Thursday, November 24, 2005

Happy ThanksGiving Everyone!


God has blessed me a very nice Thanksgiving day, and semi-beautiful atmosphere to celebrate it in!





The first Thanksgiving was probably not what we think it was.
The Thanksgiving we now celebrate--a feast of togetherness between the Pilgrims and the Native Americans--was not the original gathering.

It is true that Squanto and his fellow Native Americans helped the Pilgrims to grow crops and get sap from trees and survive the harsh winters of what would become New England. But the very first harvest feast that these two peoples enjoyed was not called Thanksgiving.
Rather it was a celebration of the fall harvest, when vegetables were pulled from the ground and off stalks and made ready for a big meal.
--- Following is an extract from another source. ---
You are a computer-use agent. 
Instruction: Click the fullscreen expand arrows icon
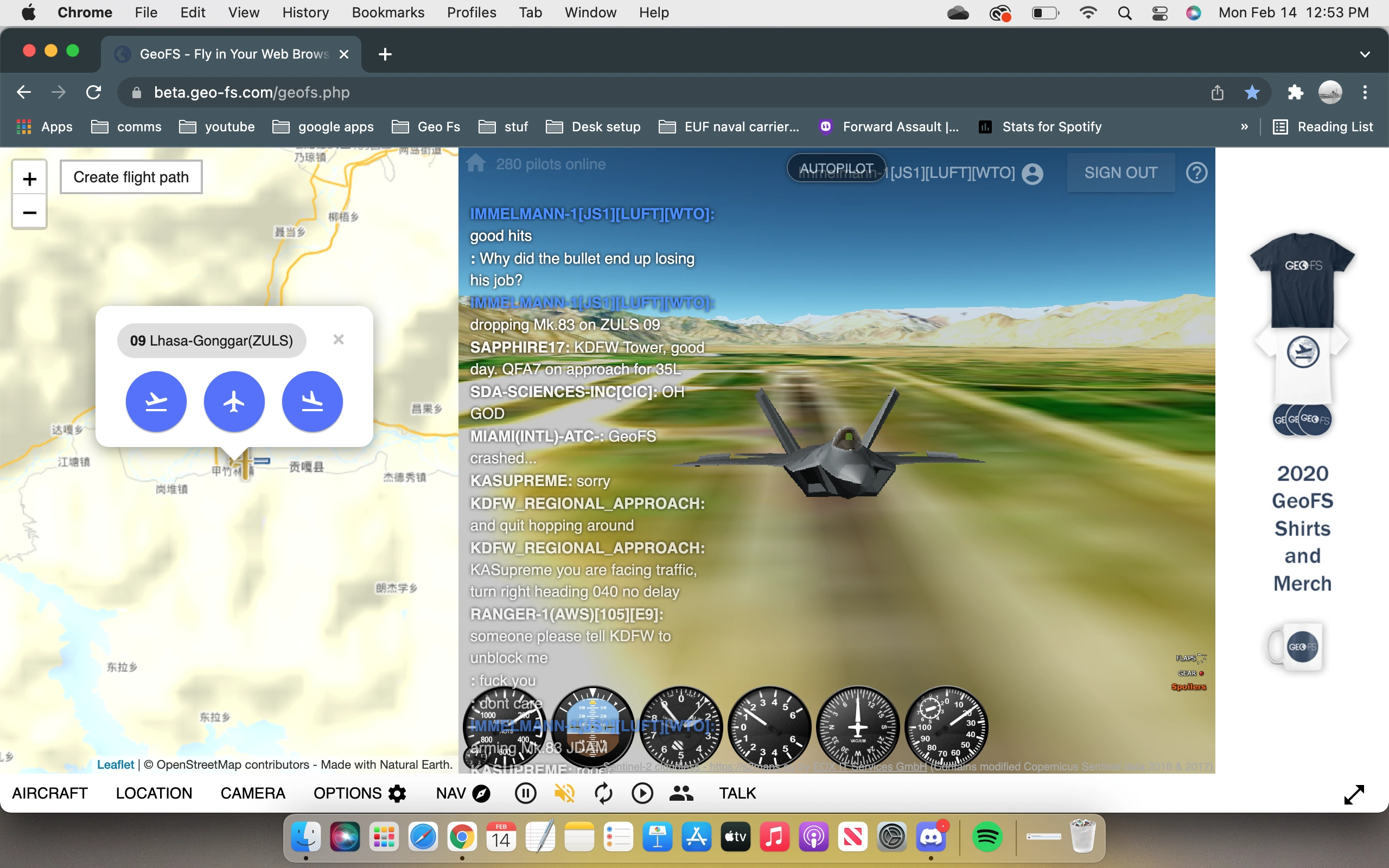click(x=1354, y=795)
Pilgrims and Native Americans dined together at the same tables, yes, and they played games together and demonstrated their bow-and-arrow and musket-shooting skills to each other. But they didn't call it Thanksgiving until 1624.
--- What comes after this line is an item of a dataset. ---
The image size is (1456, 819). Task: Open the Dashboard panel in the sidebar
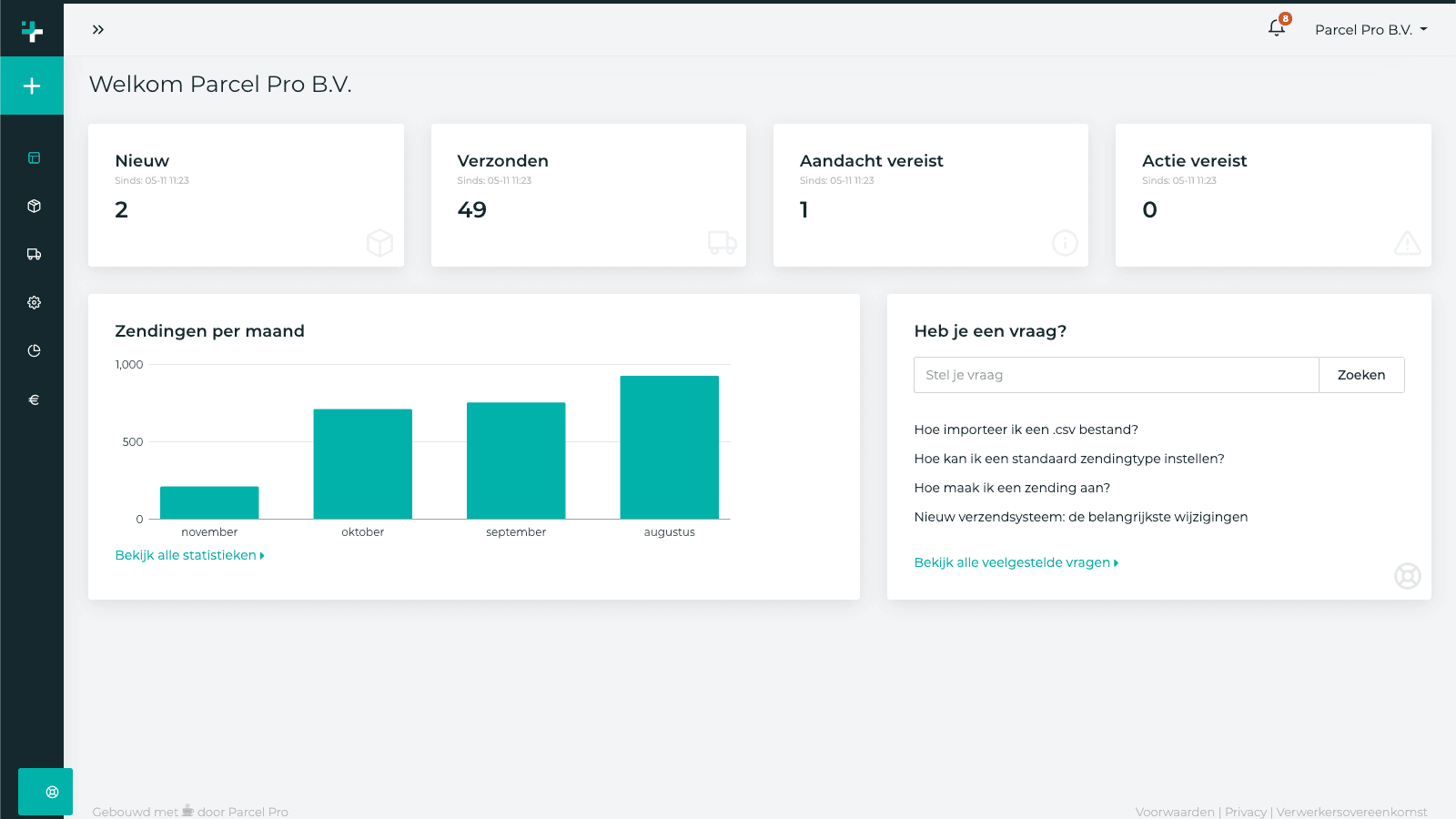33,157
That year, William Bradford, the governor of the Plymouth Colony, proclaimed a day of thanksgiving that was really a day of fasting and prayer. (Remember, fasting is when you don't eat. So, Thanksgiving started out as a day of not eating.) And the day the members of the Plymouth Colony celebrated this day of fasting and prayer in thanksgiving was November 29.
So we have two ideas coming together: a day of thanksgiving for the fall harvest, on which people fasted and prayed, and a great feast to celebrate the bounty of the fall harvest. Since both activities celebrated the same thing--the fall harvest--it's only natural that they eventually merged (like so many other American holidays).

This merged celebration continued informally through the years, until 1863, when President Abraham Lincoln declared the fourth Thursday of November a national holiday called Thanksgiving.

How did we decide on eating Turkey? Well, that's another story.

I quoted this paragraph off another site, so it's not mine.

Sunday, November 13, 2005

Can't wait to graduate!


Ooooh, it seems like it's going to take forever to graduate from high school, and after the Marshall University Open House tour, it makes me want to graduate even more since I found out my best friend goes there! God has definately answered my prayer and now I won't feel alone anymore!

Wednesday, November 02, 2005

To be logical or not to be logical.

Today in church, we had a discussion on multiple topics, and one of those topics ended up in a discussion on if God is logical. I for one don't think so due to everything on earth isn't very logically in tact. The only true logical beings to me are your scientists, big time professors, and people who just want to be logical. One of the topics about logic was love, which I also think is illogical, due to the fact that really, love has no real boundaries unless it is abused in that kind of fashion. In a logical way of thinking (If I were logical) that would be saying that you have to love a certain person and stick with that person. I pretty much find logic to be a sort of lazy way of figuring something out a better way. To me thinking illogically has a more broad approach and makes decisions more simpler to make. I don't know if I could survive this world based on complete logic, sometimes logic is ok, but not my most favorite style of thought.